Just posted Videos on U-tube on the Protect Syrian Archeology website show the fighting on 5/15/2015 between the Da'ish and the Syrian army near the Citadel. The day before, 5/14/2015, the UK Guardian presented a report showing ISIS jihadists at the gates of Palmyra while the UK Telegraph published a series of high-resolution photos two days ago. According to the provincial governor, Talal Barazi, Da'ish has now brought up reinforcements from the Euphrates Valley to the east.
Da'ish has also carried out successive attacks on the outskirts of Palmyra, seizing full control of the town of Al-Sukhna that lies on the Palmyra-Deir Ezzor highway 65 kilometers northeast of Palmyra and subsequently attacking Al-Sukhna, Al-Amiriyah, the Al-Amiriyah storehouses and dozens of checkpoints around Al-Sukhna, managing to take complete control of the towns within 10 hours, according to sources at the scene. In nearby Amriya, Da'ish is reported to have executed 23 family members of Syrian government workers on 5/16/2015 and the same source reports Da'ish executed 26 people in al Amriya and nearby al Sukhna on 5/14/2015. Both villages are about 45 miles (70 kilometers) northeast of Palmyra.

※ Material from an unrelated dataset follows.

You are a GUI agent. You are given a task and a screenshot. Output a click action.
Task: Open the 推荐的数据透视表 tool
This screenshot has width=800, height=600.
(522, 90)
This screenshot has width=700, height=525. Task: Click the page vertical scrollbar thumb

As of mid-afternoon 5/18/2015, the threatening situation at the archaeological site is eerily calm. For the moment. A source at the scene reports that the Syrian military has forced ISIS militants to withdraw to the borders of the archaeological site and fighting is raging outside Palmyra with heavy artillery exchanges in the west of the town. Dr. Maamoun has just reported to us that ISIS has not entered the city yet, and added that "we hope these barbarians will never enter"if the militants make it to Palmyra, it will be a repetition of the barbarism and savagery which we saw in Nimrud, Hatra, and Mosul. If that happens, a major chapter in Middle Eastern history and culture will be yet another casualty of this tragic conflict.

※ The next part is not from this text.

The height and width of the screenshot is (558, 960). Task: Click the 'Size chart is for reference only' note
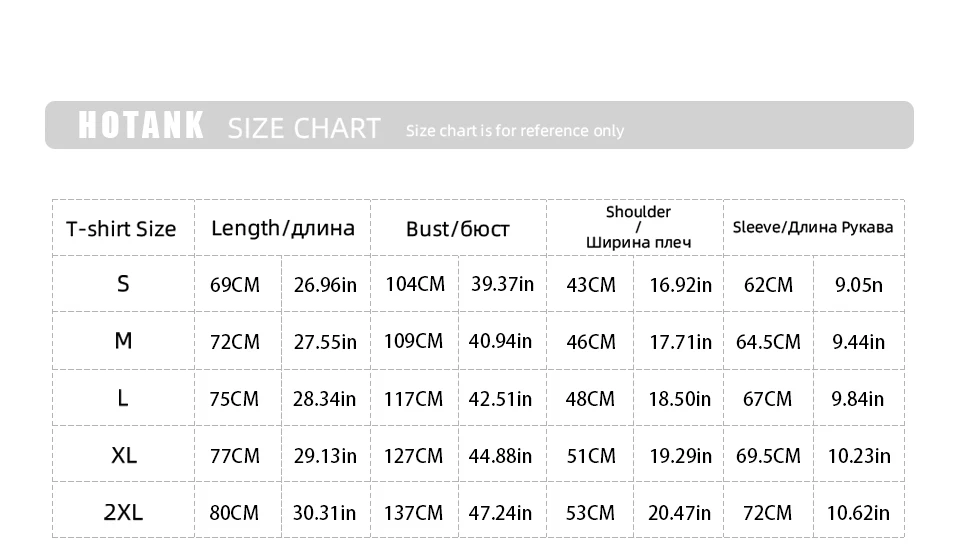pos(514,131)
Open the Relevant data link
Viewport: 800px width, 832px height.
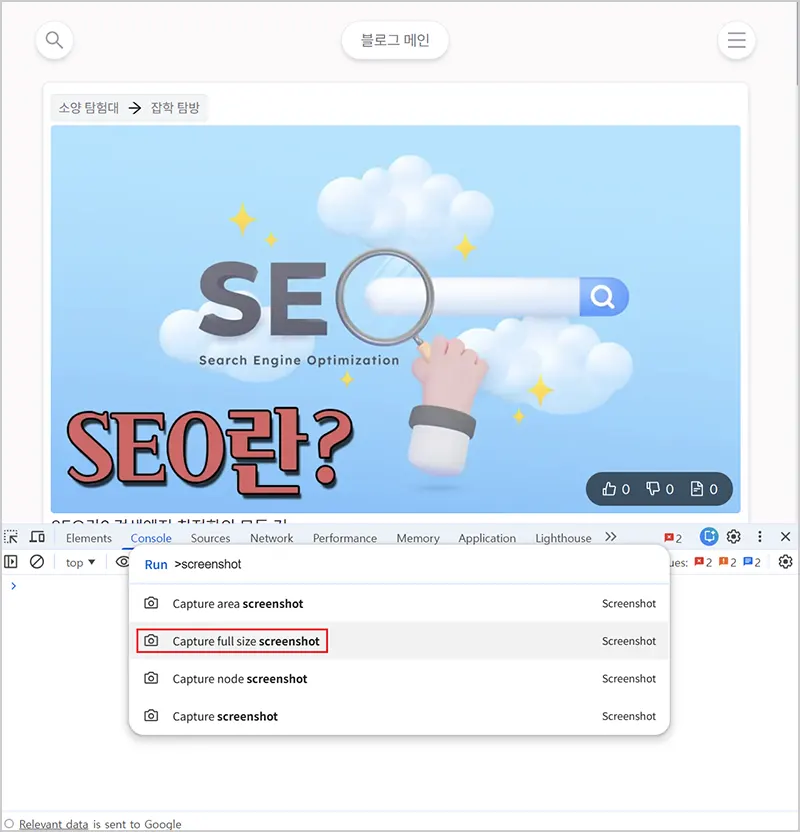point(54,824)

British historian Tom Holland describes the Palmyra as "an extraordinary fusion of classical and Iranian influences intermixed with various Arab influences as well and the destruction of Palmyra wouldn't just be a tragedy for Syria, it would be a loss for the entire world." This is because Syria's cultural heritage isn't just about Middle Eastern history. Syria is a wellspring of the global culture of all of us. The consequences of its destruction could not be more ominous in terms of conservation and the identity of our specie.
Why Palmyra matters
Palmyra, is known here as the 'Venice of the Sands", an appellation applied by Thomas Edward Lawrence and others because like Venice, this magnificent city formed the hub of a vast trade network, only with the desert being its sea and camels its ships. Among the massive ruins at Palmyra this observer was shown a plaque taken from T.E. Lawrence's autobiography, The Seven Pillars of Wisdom where the archeologist-soldier wrote : " Nothing in this scorching, desolate land could look so refreshing."
Crime novelist Agatha Christie who accompanied her archaeologist husband, Max Mallowan, to the site, called Palmyra "lovely and fantastic and unbelievable." And so it is--as of this afternoon (5/18/2015). But another world wonder may well be on the brink of destruction. Palmyra is in the crosshairs of militants fighting with the self-proclaimed Islamic State who three months ago severely damaged archeological sites at Nimrud and Hatra across the border in Iraq.